The authors argue that the results with functional annotations (i.e., s-LDSC) cannot be dismissed even though they are not statistically significant. They point out in their reply that the standard error calculated by LDSC with the block jackknife is conservative. I had neglected this point, with which I agree. The block-jackknife standard error seems not to vanish with infinite sample size, probably because there are inherent differences between blocks of the genome. The sample size used by the authors (~350,000) might be large enough for this feature of LDSC to be a problem.

Sometimes the LDSC developers in a situation like this will take an average estimate over all traits in an analysis and then use the block jackknife to calculate the significance of it. Perhaps the authors here could calculate the average percentage increase in the heritability; this might turn out to be better powered. But this is just a suggestion, and the authors do not need to take the trouble in order to secure my assent to publication.

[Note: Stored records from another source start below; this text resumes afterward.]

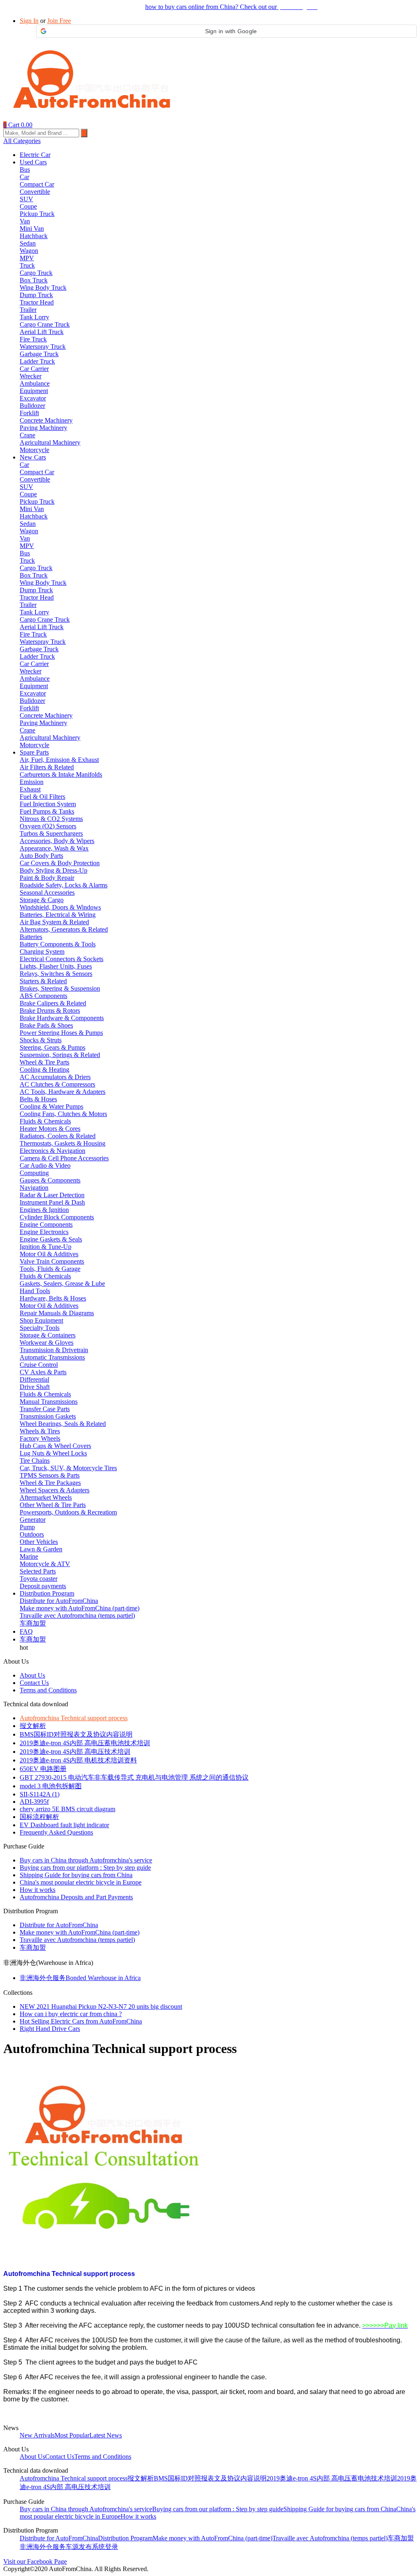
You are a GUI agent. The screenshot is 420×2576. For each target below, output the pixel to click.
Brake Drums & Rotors (50, 1010)
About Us (32, 1675)
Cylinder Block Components (57, 1217)
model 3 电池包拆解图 (51, 1786)
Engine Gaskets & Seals (51, 1239)
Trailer (28, 309)
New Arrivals (37, 2435)
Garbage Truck (39, 353)
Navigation (34, 1187)
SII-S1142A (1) (39, 1794)
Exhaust (30, 789)
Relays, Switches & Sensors (56, 973)
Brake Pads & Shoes (46, 1025)
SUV (26, 199)
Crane (27, 435)
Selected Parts (38, 1571)
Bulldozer (32, 405)
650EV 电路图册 (43, 1768)
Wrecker (30, 376)
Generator (33, 1519)
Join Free (59, 20)
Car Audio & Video (45, 1165)
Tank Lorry (34, 317)
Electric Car (35, 154)
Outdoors (32, 1534)
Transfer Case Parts (45, 1408)
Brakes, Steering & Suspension (60, 988)
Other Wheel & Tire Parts (53, 1504)
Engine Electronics (44, 1231)
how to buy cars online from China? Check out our (231, 6)
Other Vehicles (39, 1541)
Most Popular (72, 2435)
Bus (25, 169)
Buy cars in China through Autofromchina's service (86, 1860)
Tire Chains (35, 1460)
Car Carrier (34, 368)
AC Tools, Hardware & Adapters (62, 1091)
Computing (34, 1172)
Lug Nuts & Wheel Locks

We thank the reviewer for pointing this out. We were unaware that sometimes the LDSC developers will take an average estimate over all traits in an analysis and then use the block jackknife to calculate statistical significance. While we elected not to do that here, we will keep this strategy in mind for future work. We also added the following statement referencing the possibility of this approach in new lines 639-643:

“It is worth noting that the block-jackknife approach tends to be conservative and yield larger standard errors for hypothesis testing (Efron 1982). As an alternative, we could first run i-LDSC using the block-jackknife procedure over all traits in a study and then use the average of the standard errors to calculate the statistical significance of coefficient estimates; but we do not explore this strategy here and leave that for future work.”